Posso garantir a você que tenho razão. Mas a minha garantia não representa muito, já que eu sou um louco.. Quando algum dia, no futuro, você ouvir novamente isto, lembre-se de mim, por favor. As expectativas dos pacientes quanto à psiquiatria não são realistas. Eles devem saber que o psiquiatra não está lá para curá-los ou tratá-los, mas para manejá-los. Manipulá-los, se quiser. Para fazer o manejamento social da loucura. Não para conhecer a loucura. A psiquiatria é uma polícia do comportamento. Sua melhor vocaçâo está no zelo dos interesses do Estado. Ciência ela não é, embora pretenda ser. Quem sabe um dia chegue lá. Quanto ao Negócio da psiquiatria, ele é a produção de estereótipos de loucura. Para consumo social. A maioria dos pacientes "tratados" pelos psiquiatras hoje precisa apenas de um assistente social, não de um psiquiatra. Alguns psiquiatras são tão inteligentes e cultos que não conseguem distinguir raciocínio de verborréia. Assim, se os seus assuntos são muito especializados, não converse sobre eles com algum psiquiatra ou você acabará carimbado com um diagnóstico. Um diagnóstico constitui uma "peça de psiquiatria" destinada ao consumo social. É assim que os psiquiatras conseguem clientes, fabricando loucos. O diagnóstico é um freeware da psiquiatria, assim como as diversas aparições de psiquiatras em meios de comunicação social, reportagens diversas sobre "doenças" mentais, etc.
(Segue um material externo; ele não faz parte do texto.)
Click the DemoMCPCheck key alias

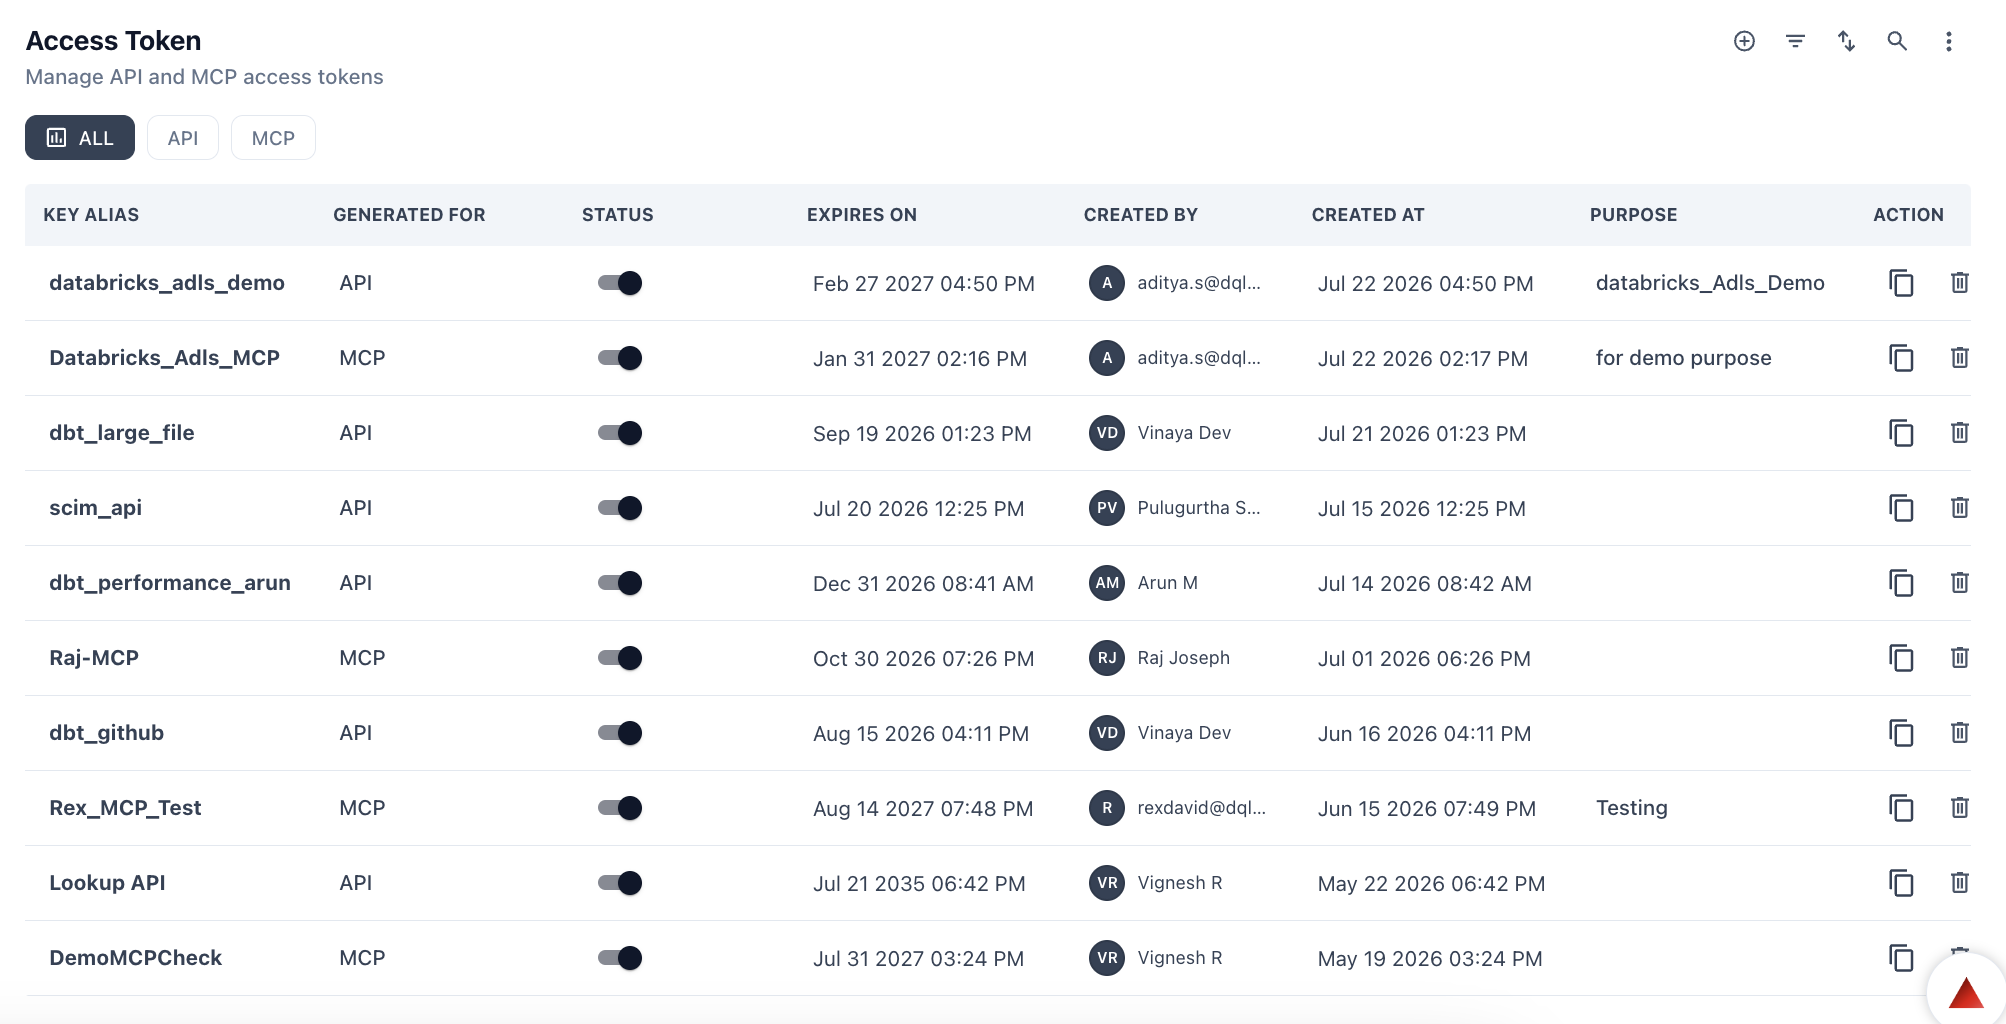pyautogui.click(x=136, y=958)
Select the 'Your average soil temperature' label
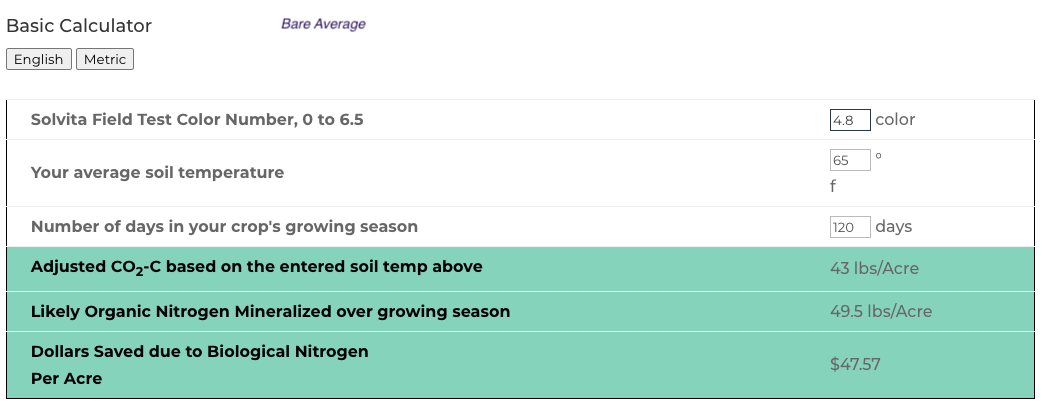Image resolution: width=1043 pixels, height=412 pixels. point(157,172)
Tudo isso constitui a inserção social (marketing) da psiquiatria.

Não sou contra a existência da psiquiatria, apenas acho que os psiquiatras deveriam procurar trabalho de verdade nos presídios e nas  escolas. Quem sabe assim se reencontrassem com o que vem a ser prestar um serviço à sociedade.. 
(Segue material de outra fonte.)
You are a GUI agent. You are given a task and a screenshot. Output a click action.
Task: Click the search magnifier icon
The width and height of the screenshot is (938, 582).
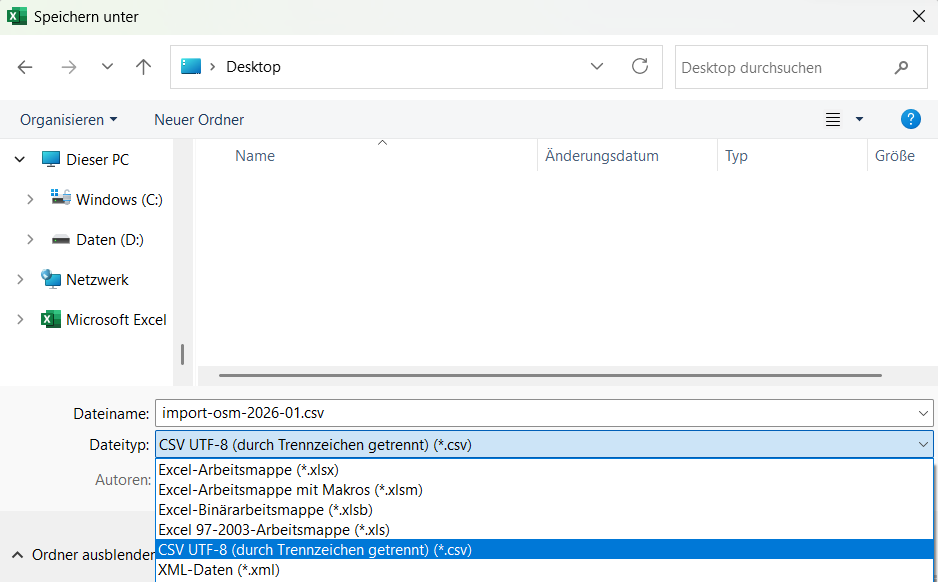coord(902,68)
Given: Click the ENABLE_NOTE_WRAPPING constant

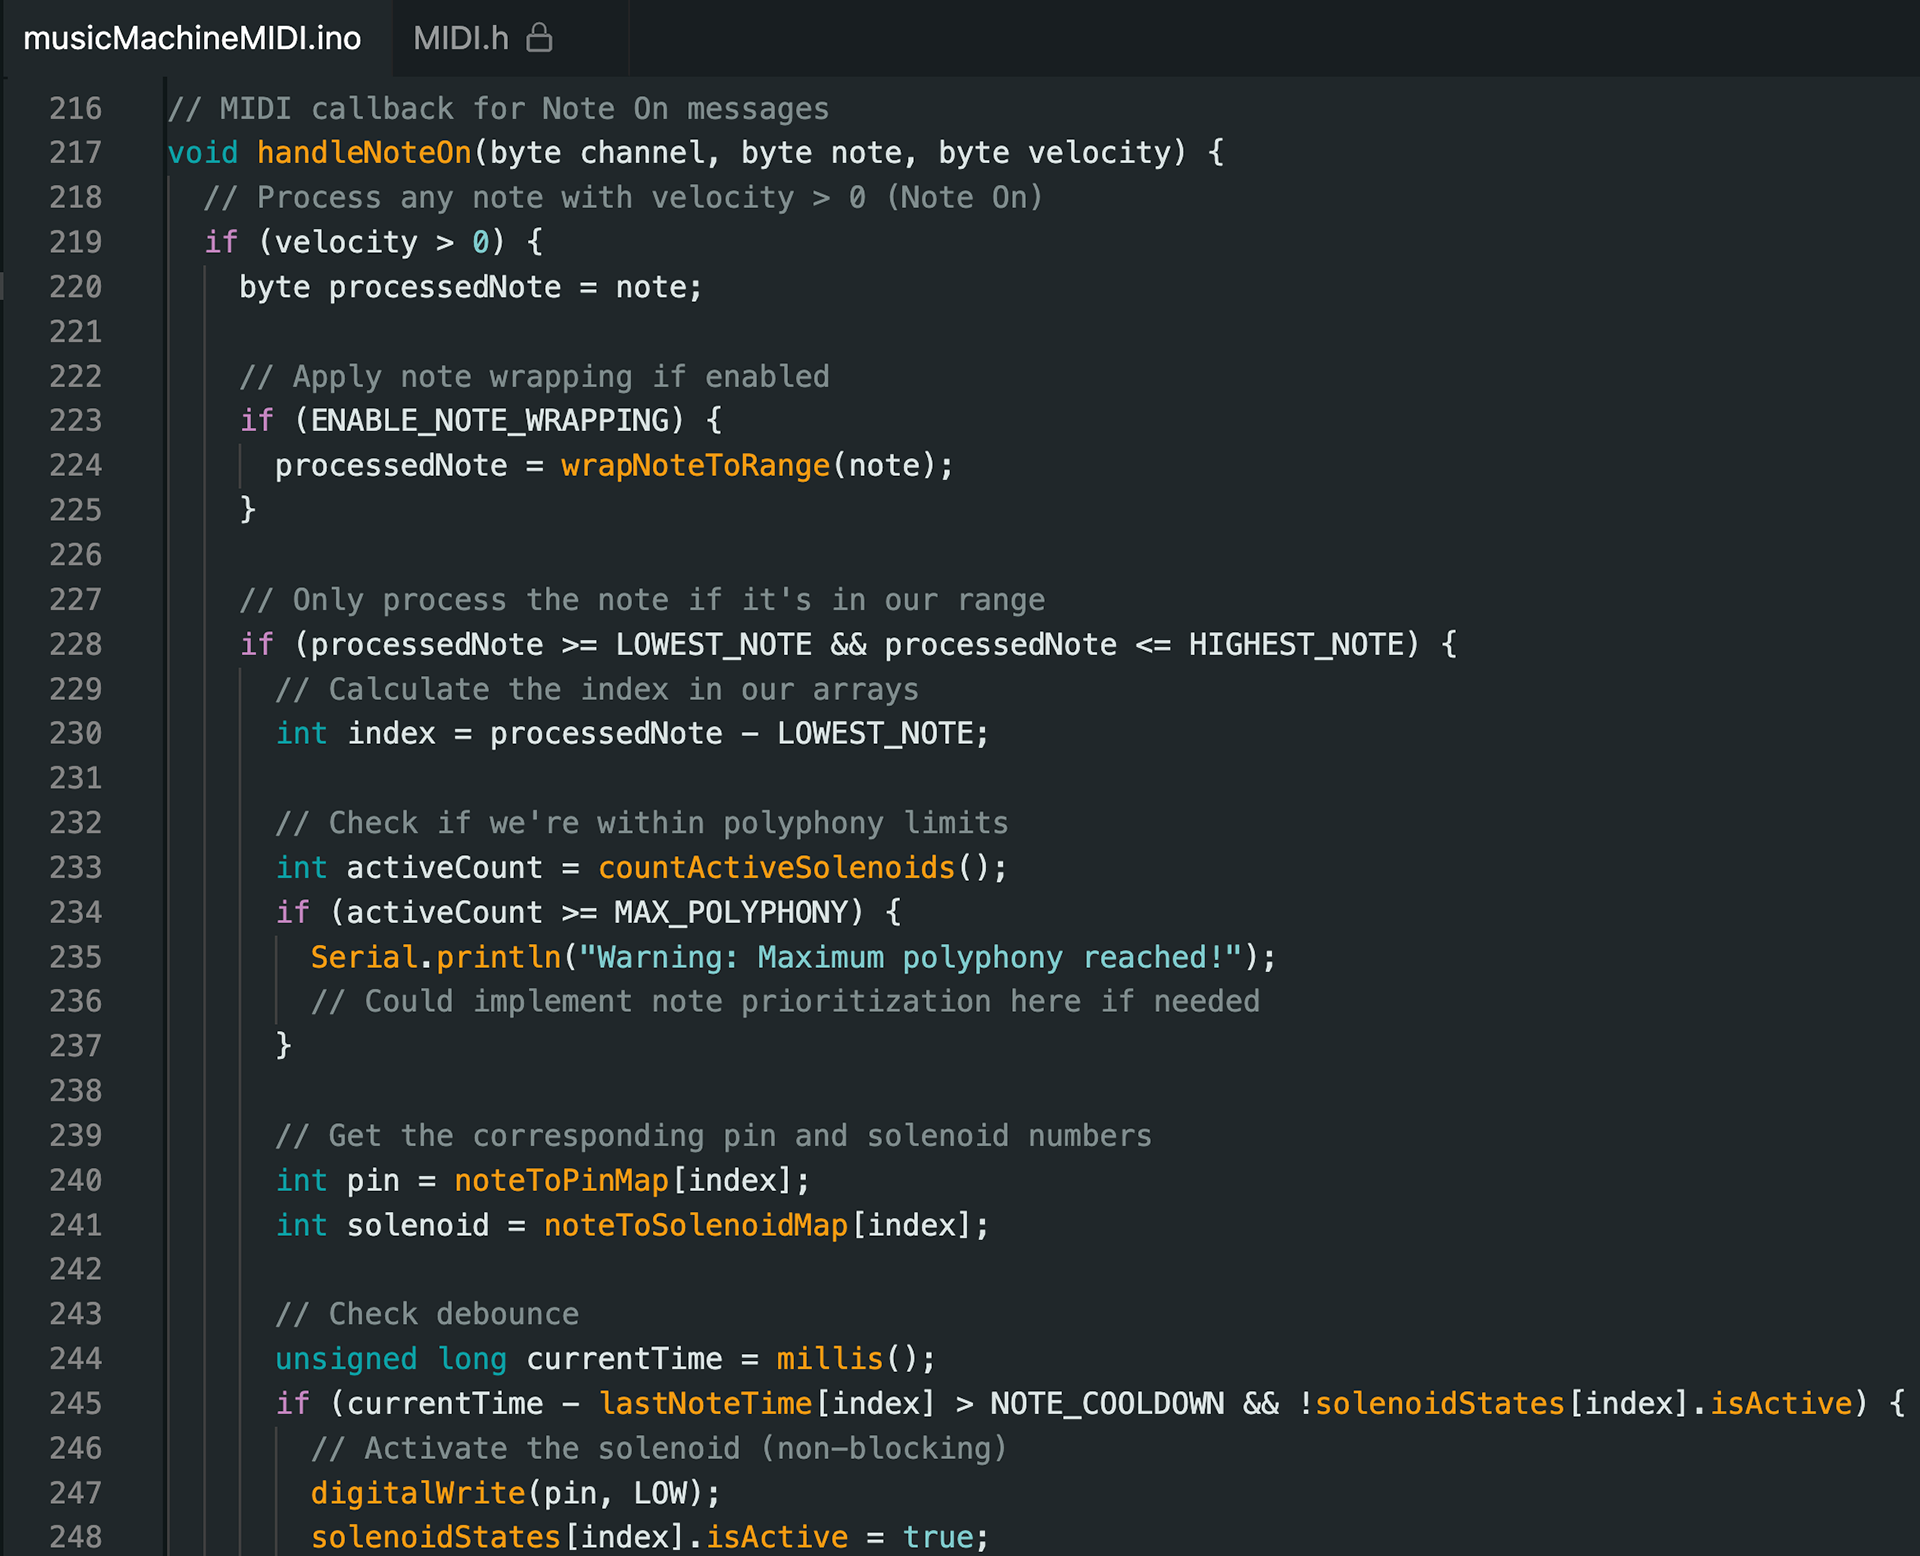Looking at the screenshot, I should point(490,421).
A REBELDIA É A PENÚLTIMA DOENÇA INVENTADA

O medo induzido e os seus efeitos colaterais chegaram muito longe. Comprovamo-lo nestes dias de “pânico global”, pela extensão difusa da gripe que começou por ser suína, e agora é de tipo A. Durante os últimos anos os laboratórios farmacêuticos têm dedicando grandes esforços a expandir doenças que não o são, ou que não têm a importância que nos fazem crer que têm. Esse fenómeno é conhecido como disease mongering, tráfico ou venda de doenças. O objectivo é que toda a gente esteja medicada para algo; o conceito de doença é alargado o mais possível para abarcar a maior quantidade de pessoas de modo a serem catalogadas como “doentes”, mesmo que não o estejam, claro. Algumas das doenças inventadas são dramáticas, mas hoje vou-lhes falar de uma das mais cómicas: a rebeldia. Sim, a rebeldia também é uma “doença”!

Um dos laboratórios interessados em vender um remédio – metilfenidato (Concerta)- para esta gravíssima patologia explica na página web criada expressamente para promover o Transtorno de Déficit de Atenção com Hiperactividade (TDAH), que entre os transtornos presentes além do TDAH está o Transtorno Oposicionista Desafiante (TOD). Se bem que pareça uma brincadeira na realidade não o é. O TOD foi incluído pela primeira vez no manual DSM III-R. Este é o livro que funciona como a “Bíblia” da psiquiatria. Segundo a farmacêutica citada, o Transtorno Oposicionista Desafiante:

    “Consiste num padrão de condutas negativistas [sic], hostis e desafiantes presente de forma persistente durante pelo menos 6 meses. Ditas condutas incluem discussões com adultos [sintoma especialmente pensado para as crianças], zangas e birras, recusa a cumprir as normas estabelecidas ou as ordens dos adultos, mentiras, culpar os outros pela má conduta própria e ressentimento.”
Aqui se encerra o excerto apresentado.